- [Task item]
Which lines below mention "computer"? Pick each one out.

Collected data entries
##############################

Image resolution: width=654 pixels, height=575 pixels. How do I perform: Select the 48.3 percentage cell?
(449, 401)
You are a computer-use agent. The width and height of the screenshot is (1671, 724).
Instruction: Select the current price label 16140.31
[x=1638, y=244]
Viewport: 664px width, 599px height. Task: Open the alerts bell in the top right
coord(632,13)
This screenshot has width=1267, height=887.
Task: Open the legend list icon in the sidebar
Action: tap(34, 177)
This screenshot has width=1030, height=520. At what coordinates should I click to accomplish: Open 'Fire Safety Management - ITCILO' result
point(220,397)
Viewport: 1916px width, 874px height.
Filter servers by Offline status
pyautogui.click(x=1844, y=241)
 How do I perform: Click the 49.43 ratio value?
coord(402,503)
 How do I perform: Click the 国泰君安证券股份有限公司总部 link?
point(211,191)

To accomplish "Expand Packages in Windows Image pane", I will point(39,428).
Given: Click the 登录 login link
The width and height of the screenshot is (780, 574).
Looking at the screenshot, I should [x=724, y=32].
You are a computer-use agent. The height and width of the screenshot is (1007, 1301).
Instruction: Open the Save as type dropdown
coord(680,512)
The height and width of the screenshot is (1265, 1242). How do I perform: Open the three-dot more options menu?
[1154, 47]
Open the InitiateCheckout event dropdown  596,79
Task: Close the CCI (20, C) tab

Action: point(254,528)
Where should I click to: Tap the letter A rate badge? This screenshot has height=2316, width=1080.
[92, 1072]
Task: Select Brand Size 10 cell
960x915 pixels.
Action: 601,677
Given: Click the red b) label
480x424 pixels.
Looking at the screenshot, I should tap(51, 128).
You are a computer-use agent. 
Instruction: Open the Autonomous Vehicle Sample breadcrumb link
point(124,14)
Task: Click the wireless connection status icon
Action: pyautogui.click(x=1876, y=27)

##############################

- [Answer to the exercise]
You are a computer-use agent. The width and height of the screenshot is (1671, 724).
You are a computer-use agent. The height and width of the screenshot is (1007, 1301).
You are a computer-use agent. 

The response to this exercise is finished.